Do birds fly at night?

Most birds can fly at night, but will only do so if necessary. The reason for this is that their eyes, like human eyes, are not designed to see in nighttime conditions. If a bird cannot see well, it risks injury by flying at night. Unless startled into flight by a predator, most birds will avoid leaving their nighttime roost.

Other species, such as owls and nightjars (nighthawks and whippoor-wills) fly primarily at night, their most active time, and sleep during the day. Songbirds, such as warblers and tanagers, which are active during daylight hours, do fly at night during migration, when they must travel long distances. It is thought that these migrants fly at night because the air is cooler, so there is less chance of their overheating during the long, strenuous periods of flight.

Why do birds migrate?

Not all birds migrate. Some, such as cardinals, live their whole lives within a fairly small area. Many birds migrate long distances, however. Birds migrate primarily for two reasons, to avoid bad weather and to find food. Many geese and ducks leave the north in winter because the water there freezes, and these birds need open water to survive.

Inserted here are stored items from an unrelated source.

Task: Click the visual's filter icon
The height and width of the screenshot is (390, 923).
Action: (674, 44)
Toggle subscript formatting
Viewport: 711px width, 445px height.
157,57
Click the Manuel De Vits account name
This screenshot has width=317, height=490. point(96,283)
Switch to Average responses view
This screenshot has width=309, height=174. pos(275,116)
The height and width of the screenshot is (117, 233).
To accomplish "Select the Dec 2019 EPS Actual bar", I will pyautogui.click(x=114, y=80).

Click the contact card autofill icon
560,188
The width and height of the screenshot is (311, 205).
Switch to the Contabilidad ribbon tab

Warblers, which eat mostly insects, leave North America and go south to the tropics, because there is no food for them in the north in winter.

How do birds know where to go when they migrate?

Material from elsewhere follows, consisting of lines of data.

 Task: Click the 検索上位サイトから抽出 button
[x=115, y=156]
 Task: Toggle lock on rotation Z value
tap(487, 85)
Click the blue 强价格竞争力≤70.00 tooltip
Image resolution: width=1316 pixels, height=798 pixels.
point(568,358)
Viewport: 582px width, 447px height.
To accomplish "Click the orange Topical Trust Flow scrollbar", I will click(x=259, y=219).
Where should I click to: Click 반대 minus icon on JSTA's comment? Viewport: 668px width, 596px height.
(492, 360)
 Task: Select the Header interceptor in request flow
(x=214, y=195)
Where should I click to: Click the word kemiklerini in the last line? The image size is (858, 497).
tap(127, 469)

This question has fascinated scientists for centuries, and we are only beginning to know how some birds find their way during long migrations. Birds are born knowing that they must migrate, but knowing that is not the same as knowing how to get from a woodlot in Wisconsin to a jungle in Brazil or from a sea cliff in Alaska to a feeding ground in the Antarctic. We know that some birds are born with a “star map” coded into their brains that allows them to navigate by the position of the stars and the moon. Some birds use the earth’s magnetic field to find their way, and some use subsonic sound, the low-level noise created by ocean waves. Still others, like geese and swans, make their migrations in family groups, led always by an older bird that has made the flight before. There is still much to learn, however, about how birds make such long flights and find precisely the right spot.

How long does it take for a hummingbird to migrate and how far do they migrate?

A hummingbird’s migration varies depending on the species. For this question, we’ll choose the ruby-throated hummingbird, the most common hummingbird in North America.

The majority of ruby-throated hummingbirds spend the winter in Central America, between southern Mexico and Panama, although some birds may stay in Texas along the Gulf Coast. Most birds migrating to Central America will fly the 500 miles across the Gulf of Mexico, leaving at dusk, which takes between 18 and 22 hours.

In the spring, ruby-throated hummingbirds will migrate to North America and spend the summer anywhere between Texas and Florida to southern Canada. For a bird migrating from Panama to southern Canada that’s more than 2,000 miles! As an average, it takes hummingbirds about two weeks to migrate.

Where do birds sleep, and how do they survive severe weather conditions?

Before falling asleep, most birds seek shelter from predators and weather. This is vital to their survival because a sleeping bird is more vulnerable to danger.

As you might imagine, each species has a technique of locating shelter as unique as its methods of finding food, and this varies based upon options available in the environment. Cavity nesters (bluebirds, chickadees, titmice, some woodpeckers and swallows, for example), tend to roost in enclosed areas such as tree hollows, bird houses, caves, or culverts. Sparrows, warblers, thrushes, and other songbirds frequently roost for the night amid thick vegetation. At all times, it’s important that they remain concealed from owls, raccoons, snakes, and other predators.

During cold or rainy weather, most birds avoid direct wind by sheltering underneath protective overhangs found in an evergreen tree, vine tangle, thick brush, or deep grass.